4 Krankenhäuser mit Spezialisten zum Thema Neurologie, Neurochirogie später, sah mich ein Arzt in Karlsruhe an und sagte, ohne die Bilder zu sehen: "Schön Herr Hamm, dass nennt man wohl ein typisches Beispiel von Spina Bifita...Krumme Beine, einer Kürzer als der andere, ein Waden besteht nur aus Knochen ohne funktionierenden Muskel, Ein Hohlkreuz, ein kleines Loch im unteren Wirbelsäulenkanal und Blasenstörung...Glückwunsch wir müssen sofort operieren, aber ich kann es nicht, A gibts erst in 3 Monaten nen Termin und B hab ich wenig bis gar keine Ahnung bei Erwachsenen. Bumms...

Weitere 5 Krankenhäuser später erbahmte sich das Ludwigsburger Klinikum meiner und operierte unterhalb der LWS. Folgen: Lypom gekürzt, Blase "blind" und somit ab sofort Selbstkathederer, Rückenschmerzen, Dauerkopfschmerzen (Dröhnen), Impotenz und die Gewissheit in 10 Jahren wohl spätestens in den Rollstuhl steigen zu dürfen...

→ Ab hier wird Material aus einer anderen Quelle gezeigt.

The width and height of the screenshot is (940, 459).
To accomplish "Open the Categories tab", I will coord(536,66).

Seit der Operation 2003 sind jetzt ein paar viele Untersuchungen und Op´s dazugekommen, bis sich 2008 endlich die Hoffnung auftat, meine Blasenlähmung und das ständige Kathedern zu beheben.

Dr. Schwarz, Chefarzt der Neuroschirugie in Mainz, stellte sich als kompetender Arzt in Sachen spina bifita heraus und diesem Traute ich mir im September 2008 an. Also wurde das Lipom wieder um 7 cm Teilentfernt, ein paar Nerven in die Richige Bahn gedrängt und die zerstörten Nervenwurzeln der Blase versucht zu wecken.

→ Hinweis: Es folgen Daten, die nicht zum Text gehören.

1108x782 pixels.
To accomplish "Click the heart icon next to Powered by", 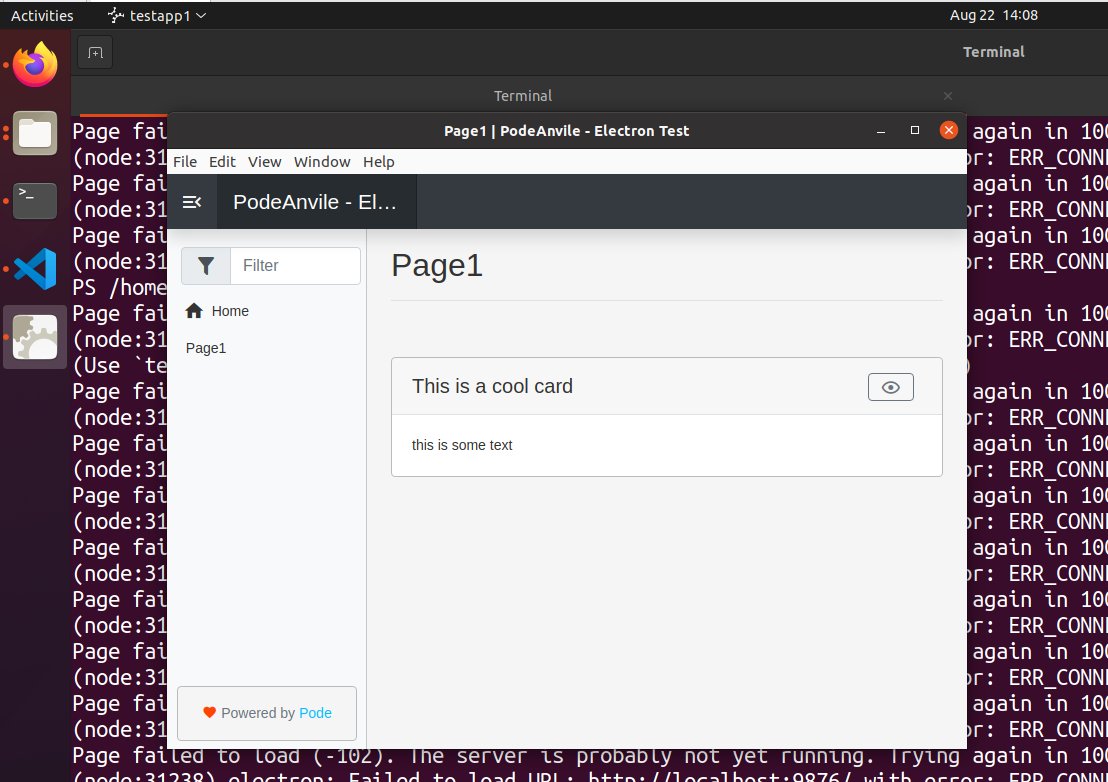I will 210,713.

Seitdem bin ich unvorsehbar seit 9 Monaten krankgeschrieben, Meine Füße sind jetzt vom Knöchel abwärts taub und gefühllos (lustiges Gefühl, wenn man den Boden unter einem nicht mehr spürt, so stell ich mir das Laufen auf dem Wasser vor...) Die Blase braucht jetzt keinen Katheder mehr, da ich jetzt gar nichts mehr spüre und diese das Stück Gummi nicht mehr eindringen läßt. Somit trag ich meine Blase jetzt am Fuß und im Juli wird wohl der Bauchkatheder folgen, um die alle 14 Tage wiederkehrende Blasenentzündung, die ich ebenfalls nicht spüre, den Gar aus zu machen.

Seit 21.1.2010 sitze ich, aufgrund ener erneuten OP im Rollstuhl, der Bauchkatheder wurde nicht gelegt, da mein Körper diesen vollständig abgestoßen hat.